This Is Falling(46)



“Baseball shirt,” I say, quickly stuffing my face with another bite. I can tell by the way my mother’s eyebrow is cocked that she’s suspicious, and she waits until my dad’s back is turned to drill me a little more.

“It looks like a boy’s baseball shirt,” she whispers. I smile and shrug and keep eating, doing my best not to look her straight in the eyes. That’s how she gets me, the eye contact. I think it’s one of those skills from being a professor.

“Hmmmmm, we’ll talk about this more later,” she says, and I hope like hell we won’t.

My dad already has my laundry in the works, and my mom has settled into the large recliner chair in the living room with a stack of papers on her lap for grading. Normally, this is where I sift through the channels until there’s a movie or a game I want to watch on the screen, but nothing is capturing my attention today. I did bring home some reading, so I open my philosophy book to the chapter on logic and reasoning.

I’m able to concentrate for about thirty minutes, but my mind keeps drifting to my phone, waiting for it to be afternoon Oklahoma time. How quickly my life has centered around Oklahoma time. My mom is completely engrossed in her grading, so when the hour comes I can text Nate in private, I grab my book and head back to my bedroom.

Coming up with the right words seems impossible. All I thought about over the last forty-eight hours was our kiss—and how very much I wanted that to happen again. I can’t write that, though. I mean, I guess I could. But being forward like that doesn’t feel like me.





How’s the tournament?





That’s what I settle on. The lamest three words possible—I may as well be a sports reporter. I checked the schedule while I waited at the airport, and I knew there was a break between games. McConnell plays tonight, so I was hoping I could catch Nate during a lunch break.

After five minutes of waiting, I start to get antsy, so I pull out my purse and sift through some old receipts and scraps that I can clean out and throw away. When I stumble on his mom’s business card, I decide to check out her website. The first thing that flashes on my laptop screen when I type it in is a series of photos—intricate metalwork in brilliant colors, the pieces all twisted together to form bodies, some human, some animal.
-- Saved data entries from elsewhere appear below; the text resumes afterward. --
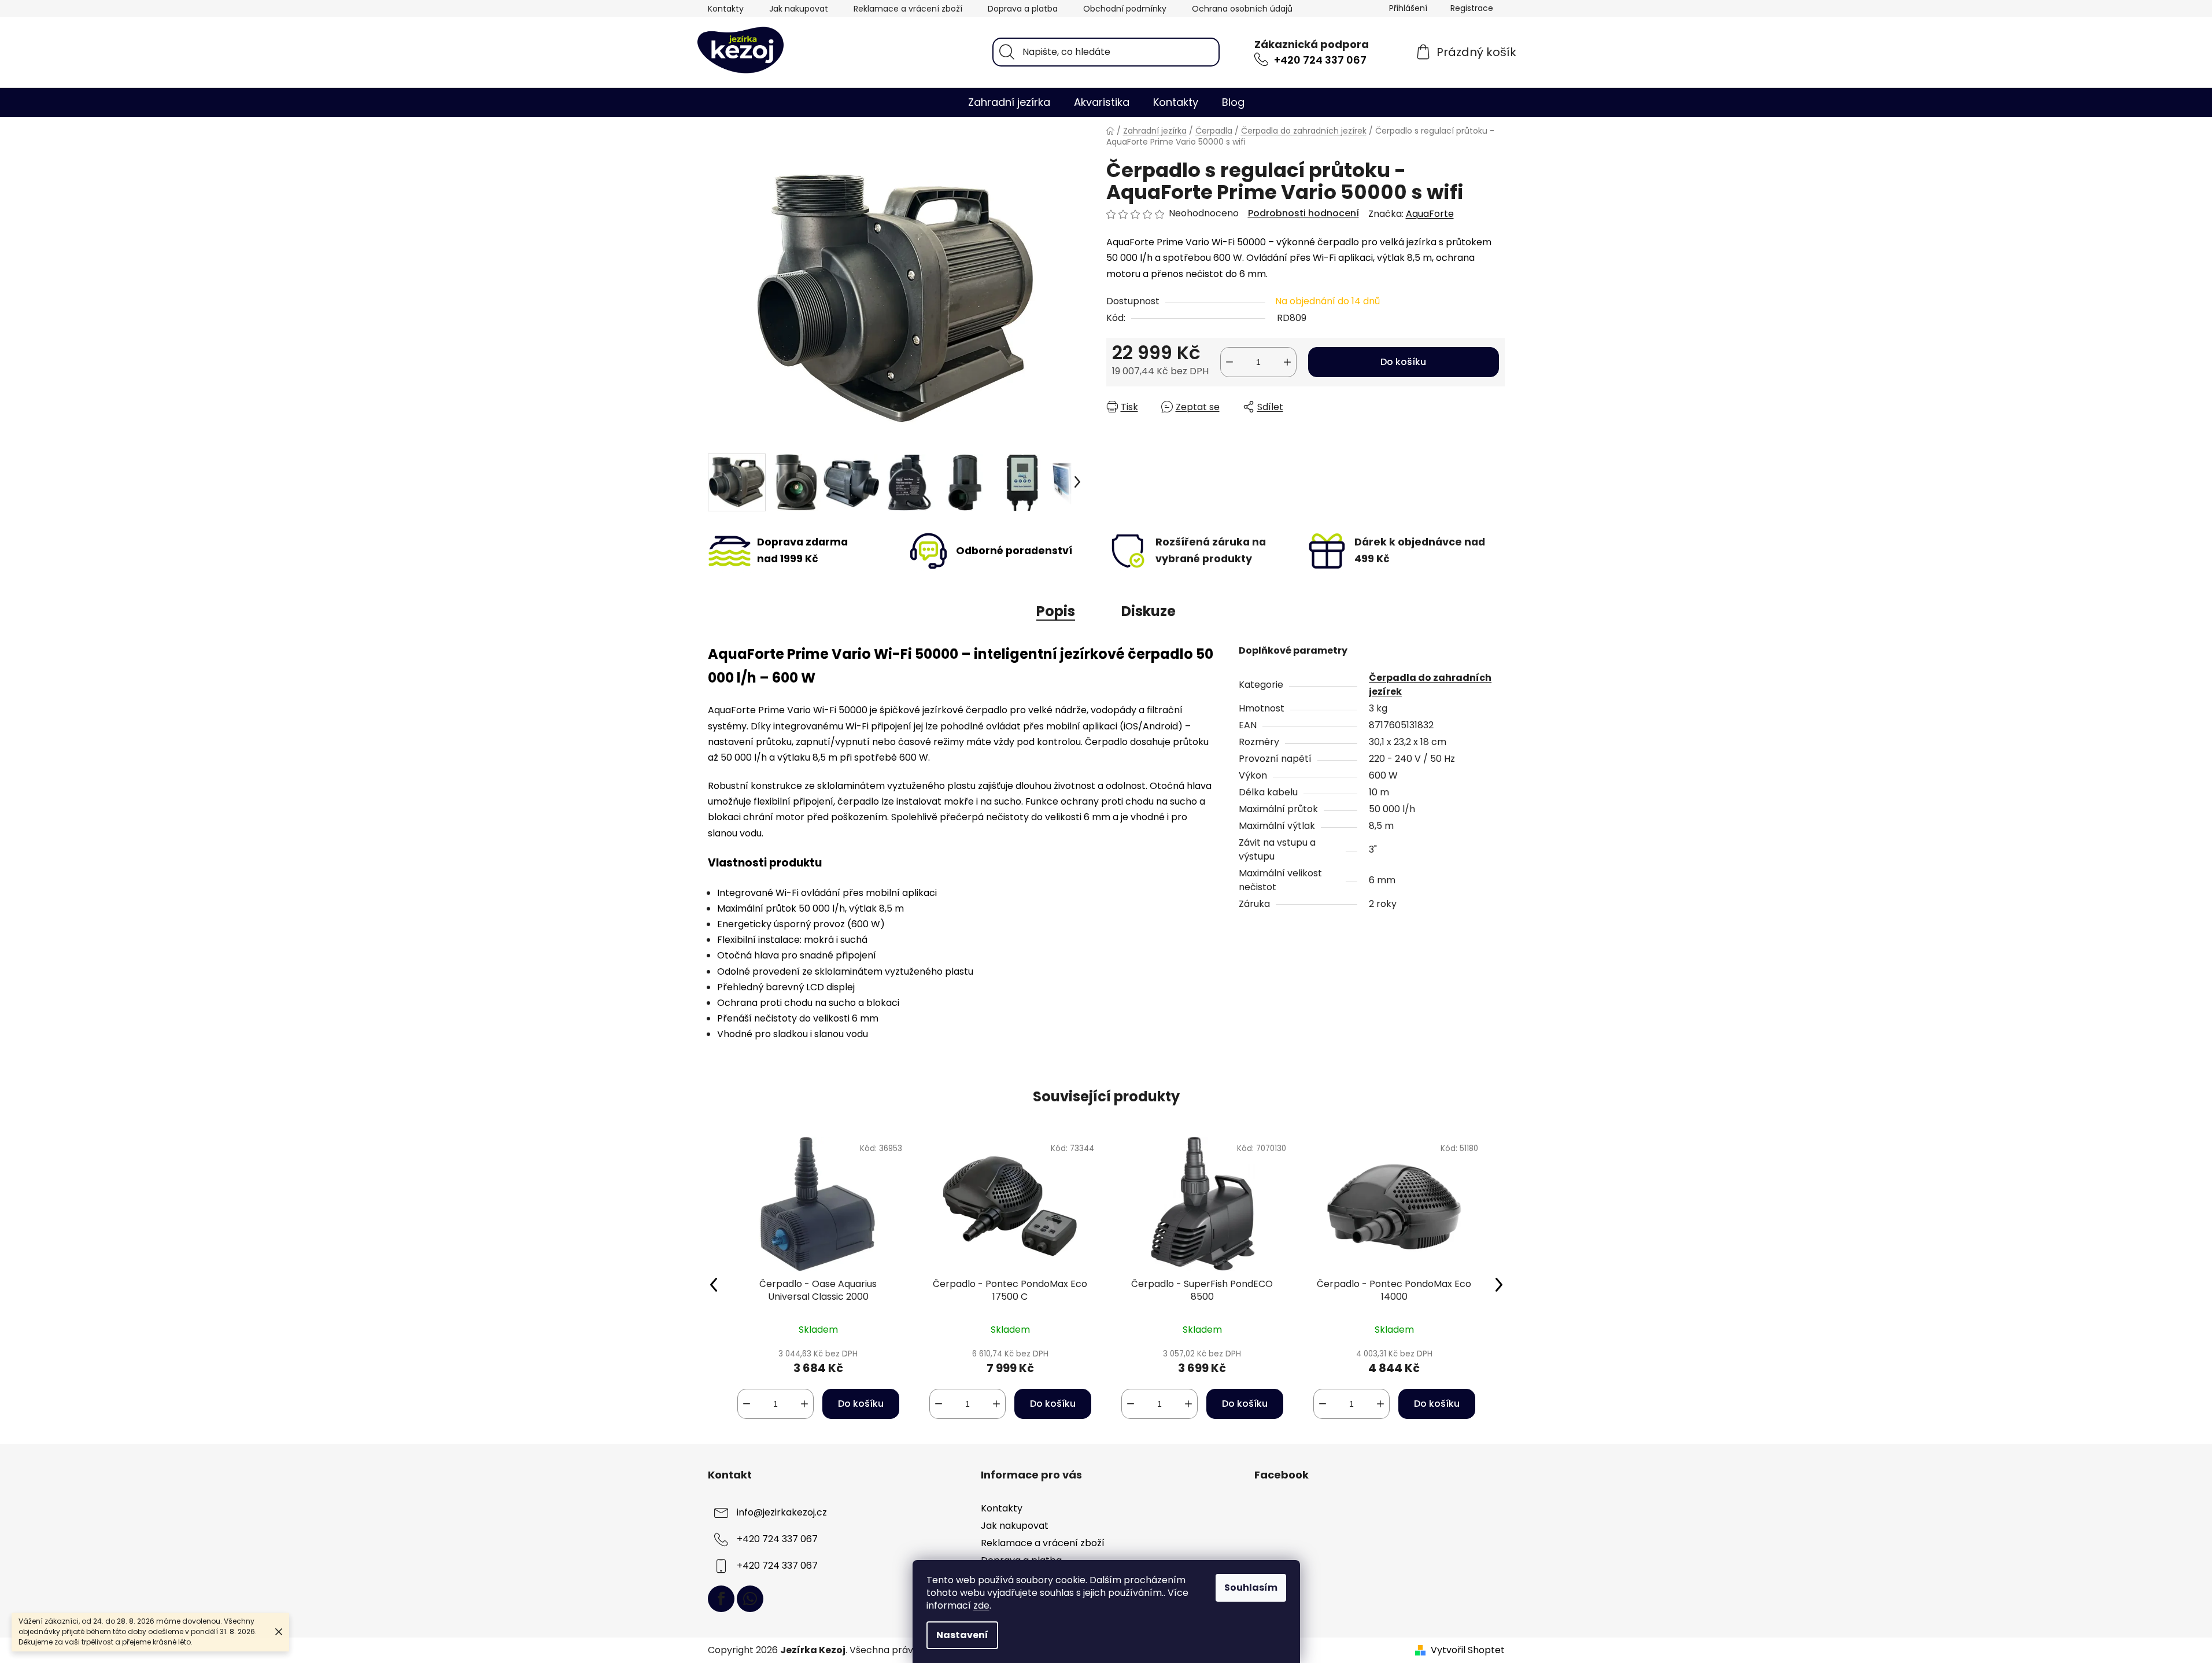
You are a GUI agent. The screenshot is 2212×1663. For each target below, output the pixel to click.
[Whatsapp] (750, 1598)
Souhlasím (1250, 1587)
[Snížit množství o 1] (1229, 362)
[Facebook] (721, 1598)
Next (1499, 1284)
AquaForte (1430, 213)
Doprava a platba (1023, 8)
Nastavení (962, 1635)
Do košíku (1403, 361)
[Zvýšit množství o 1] (1287, 362)
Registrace (1471, 8)
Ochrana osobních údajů (1242, 8)
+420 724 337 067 (1320, 60)
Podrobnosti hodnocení (1303, 213)
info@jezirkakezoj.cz (782, 1512)
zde (981, 1605)
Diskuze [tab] (1148, 611)
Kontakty (726, 8)
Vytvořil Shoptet (1468, 1650)
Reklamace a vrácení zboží (908, 8)
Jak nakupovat (798, 8)
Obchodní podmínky (1124, 8)
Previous (713, 1284)
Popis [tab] (1055, 611)
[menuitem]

I’ve never seen anything quite like it.

She has three galleries, one in New Orleans and two in California, and the more I click into her pages, the more impressed I am. I could never do anything like this, not with these hands. I’m too nervous, and I question too much. Every single piece she showcases has a story. There aren’t any words written with the photos, but I can tell—I can read the story in every nuance and bend of the metal.





33! Miss me already?





Nate’s message brings my attention back to the here and now, and the playful tone of his words has an instant smile on my face.





Not yet. Check with me later, maybe I’ll miss you then.





I start to rethink my message after I send it. After Nate told me he’d wait for me, I’m not sure he’ll appreciate my joke. I’m about to say that I’m kidding when he writes back.





Yeah, I don’t miss you either. I do kind of miss my shirt, though. That was a bonehead move—I should have given you one of Ty’s.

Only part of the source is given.